# What this task involves
Retype the lines of the records below from the one containing "culture (839, 222)" through the one containing "In order to click on allows in this page", including both. Leave out the pictures.

— Begin Data for the task —

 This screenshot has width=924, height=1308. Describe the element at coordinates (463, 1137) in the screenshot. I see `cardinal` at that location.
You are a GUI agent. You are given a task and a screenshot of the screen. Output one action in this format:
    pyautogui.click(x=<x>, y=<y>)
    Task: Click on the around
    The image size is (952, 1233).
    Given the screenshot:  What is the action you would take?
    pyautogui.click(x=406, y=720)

— End Data for the task —
— Begin Data for the task —

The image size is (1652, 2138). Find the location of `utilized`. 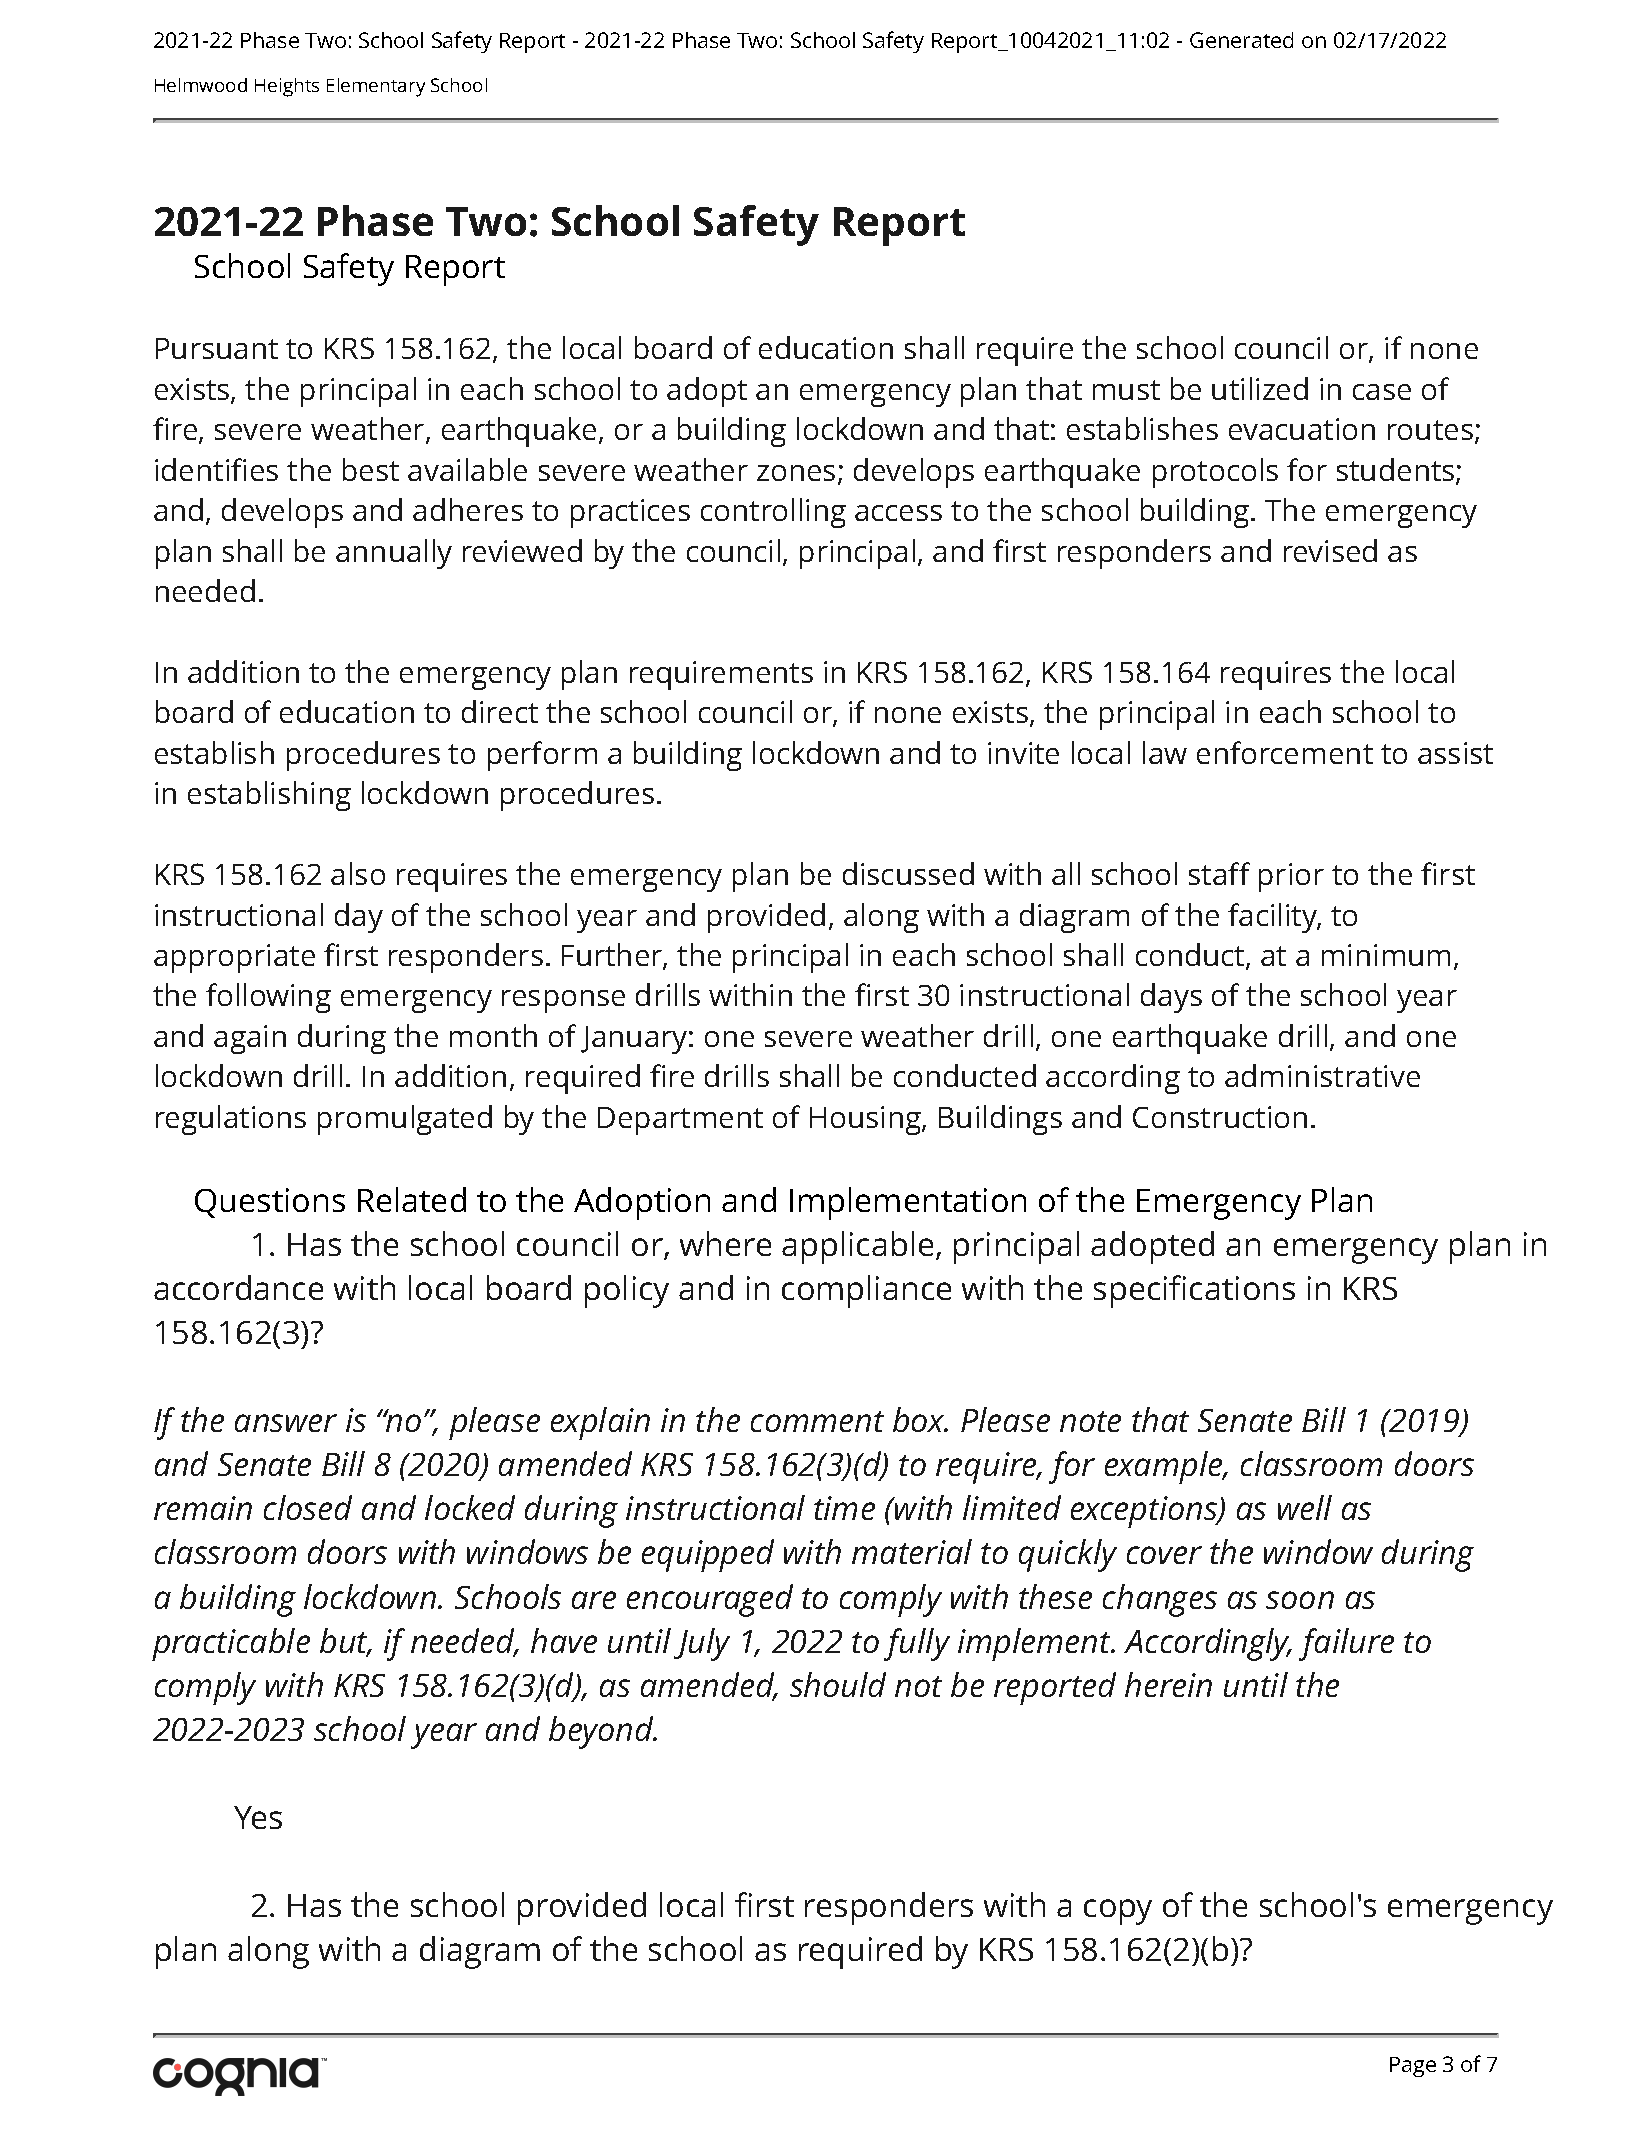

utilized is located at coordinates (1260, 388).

— End Data for the task —
— Begin Data for the task —

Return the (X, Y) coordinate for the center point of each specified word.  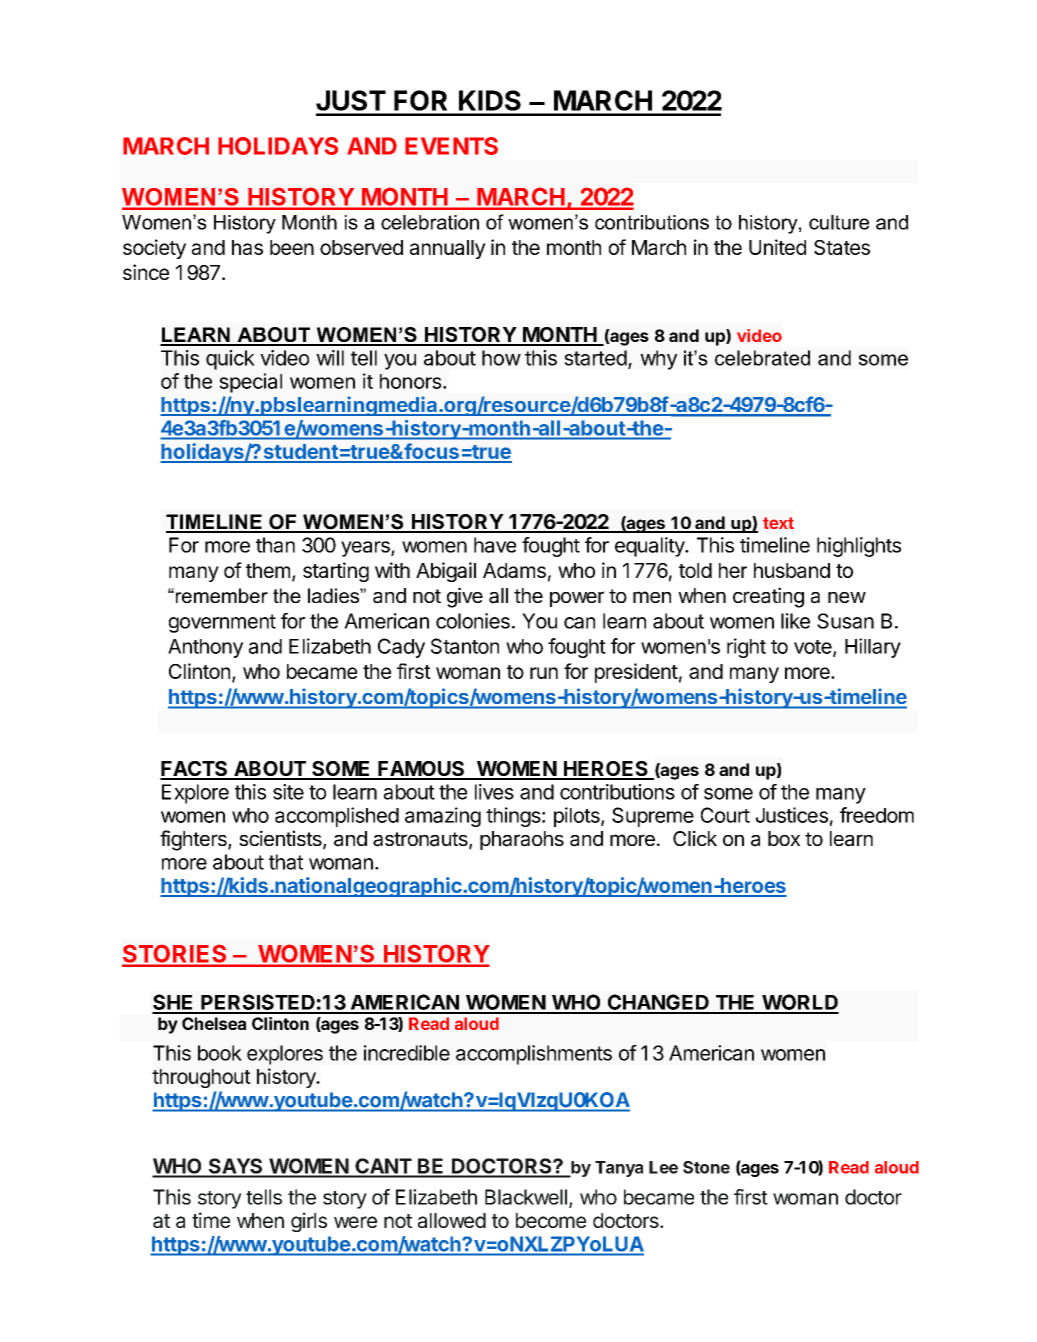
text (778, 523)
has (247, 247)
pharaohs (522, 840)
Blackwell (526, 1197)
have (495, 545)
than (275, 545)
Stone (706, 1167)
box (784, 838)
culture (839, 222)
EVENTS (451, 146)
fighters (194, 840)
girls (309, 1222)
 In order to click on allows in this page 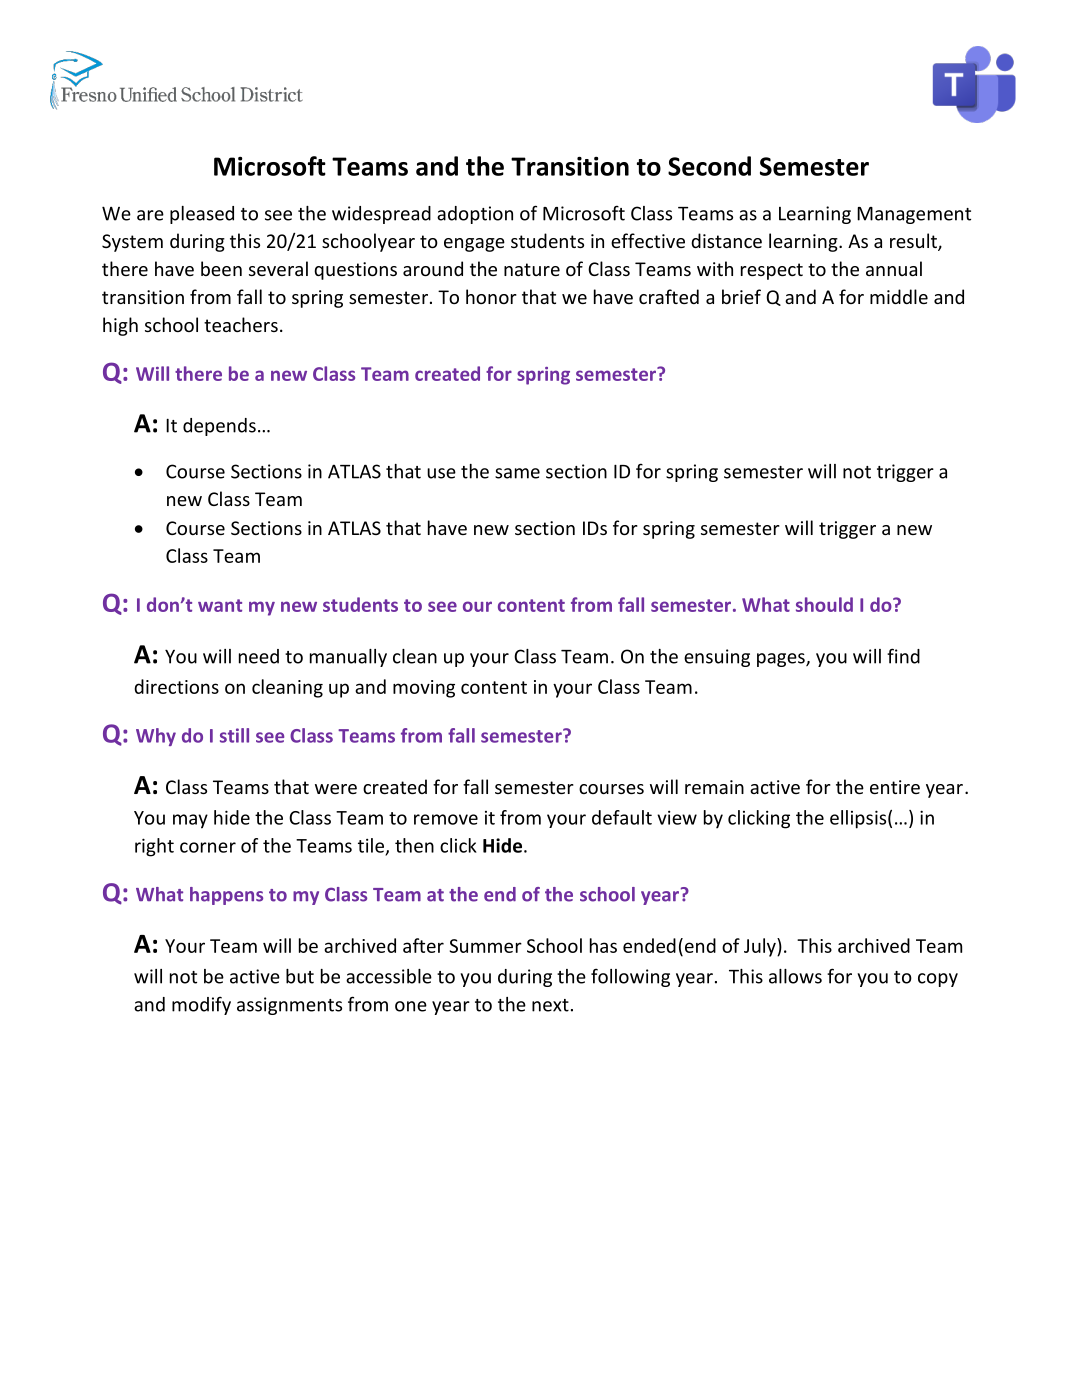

— End Data for the task —

# Exercise response
culture (839, 222)
EVENTS (451, 146)
fighters (194, 840)
girls (309, 1222)
 In order to click on allows in this page 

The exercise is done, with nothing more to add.